Why $C_0^\infty$ is dense in $L^p$?

Question

Why $C_0^\infty$ is dense in $L^p$? Would you give me a simple proof or the outline of the proof?

Answer 1

The outline (the proof isn't simple, at least not according to my understanding of simple):

Let $f \in L^p$. Then there is a sequence of simple functions $s_n \in L^p$ that converges pointwise to $f$. Then you show that they converge in norm.

These $s_n$ have finite support. You can therefore apply Lusin's theorem:

(Lusin) Let $\Omega$ be a locally compact Hausdorff space and $\mu$ a Radon measure and $f: \Omega \to \mathbb R$ a $\mu$-measurable function with finite support $E$. Then for every $\delta > 0$ there exists a closed set $K \subset E$ such that $\mu(E \setminus K) < \delta$ and $f$ is continuous on $K$.

to get a sequence of continuous functions.

Then you apply Tietze's theorem:

(Tietze) If $\Omega$ is a locally compact Hausdorff space and $K \subset \Omega$ compact then any $f \in C(K, \mathbb R)$ can be extended to a bounded function in $C(\Omega, \mathbb R)$.

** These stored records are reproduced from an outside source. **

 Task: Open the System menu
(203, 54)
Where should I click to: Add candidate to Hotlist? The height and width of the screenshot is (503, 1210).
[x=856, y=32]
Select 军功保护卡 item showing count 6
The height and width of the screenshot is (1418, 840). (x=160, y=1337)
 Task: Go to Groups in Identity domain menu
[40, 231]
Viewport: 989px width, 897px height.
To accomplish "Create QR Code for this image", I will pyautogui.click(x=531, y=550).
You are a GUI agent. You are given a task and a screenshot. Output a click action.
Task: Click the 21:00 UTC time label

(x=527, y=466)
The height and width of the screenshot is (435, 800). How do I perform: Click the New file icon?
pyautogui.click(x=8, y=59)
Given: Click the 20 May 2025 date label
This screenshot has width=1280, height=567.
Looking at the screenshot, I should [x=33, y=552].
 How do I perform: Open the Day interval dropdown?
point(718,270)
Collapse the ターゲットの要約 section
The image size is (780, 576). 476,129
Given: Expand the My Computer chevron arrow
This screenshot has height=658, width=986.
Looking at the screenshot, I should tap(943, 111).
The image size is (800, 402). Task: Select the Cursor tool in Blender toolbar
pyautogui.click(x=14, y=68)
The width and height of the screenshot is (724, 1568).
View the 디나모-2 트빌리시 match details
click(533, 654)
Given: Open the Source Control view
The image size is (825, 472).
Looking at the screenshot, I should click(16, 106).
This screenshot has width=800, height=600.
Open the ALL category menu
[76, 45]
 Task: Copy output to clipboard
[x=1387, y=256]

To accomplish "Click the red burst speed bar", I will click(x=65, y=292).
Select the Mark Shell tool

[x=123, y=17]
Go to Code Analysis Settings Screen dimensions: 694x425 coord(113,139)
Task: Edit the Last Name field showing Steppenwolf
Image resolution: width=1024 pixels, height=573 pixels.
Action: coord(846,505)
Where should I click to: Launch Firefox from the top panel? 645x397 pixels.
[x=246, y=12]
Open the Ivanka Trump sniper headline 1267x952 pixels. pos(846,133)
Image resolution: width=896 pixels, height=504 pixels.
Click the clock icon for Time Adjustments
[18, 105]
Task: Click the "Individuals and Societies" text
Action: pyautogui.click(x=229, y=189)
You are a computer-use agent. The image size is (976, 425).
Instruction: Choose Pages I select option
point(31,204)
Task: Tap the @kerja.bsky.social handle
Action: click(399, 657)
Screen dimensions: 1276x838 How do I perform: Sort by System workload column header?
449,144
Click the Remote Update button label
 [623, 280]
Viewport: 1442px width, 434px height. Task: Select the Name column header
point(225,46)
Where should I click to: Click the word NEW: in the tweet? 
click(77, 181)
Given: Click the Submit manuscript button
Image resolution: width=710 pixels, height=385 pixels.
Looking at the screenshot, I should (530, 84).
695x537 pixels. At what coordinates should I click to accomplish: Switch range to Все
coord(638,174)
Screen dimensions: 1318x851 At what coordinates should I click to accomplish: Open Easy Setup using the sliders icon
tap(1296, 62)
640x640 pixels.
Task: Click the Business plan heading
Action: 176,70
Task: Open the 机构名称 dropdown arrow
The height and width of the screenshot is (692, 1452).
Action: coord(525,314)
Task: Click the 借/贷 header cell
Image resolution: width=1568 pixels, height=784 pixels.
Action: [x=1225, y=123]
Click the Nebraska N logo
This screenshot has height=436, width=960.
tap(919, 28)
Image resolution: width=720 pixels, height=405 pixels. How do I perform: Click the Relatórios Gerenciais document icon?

to get a sequence of compactly supported functions.

I did this here for $p=1$.

Once you have $C_c$ dense in $L^p$ you mollify. Which I did here. Hope this helps.

Answer 2

Maybe I am missing something, but rather than using convolution and Lusins Lemma to approximate continuous finitely supported functions I would use the functions

$$ f(x) := \begin{cases} e^{1-\frac{1}{1-x^2}} & \text{ for } \vert x\vert <1 \\ 0,& otherwise \end{cases} $$

and

$$ g_n(x) := \frac{1}{n}\tan(\frac{x ~\pi }{2}) $$

to approximate indicator functions $\chi_{[a,b]}(x)$ by the functions $\frac{a+b}{2}+ \frac{b-a}{2} f\circ g_n (x)$.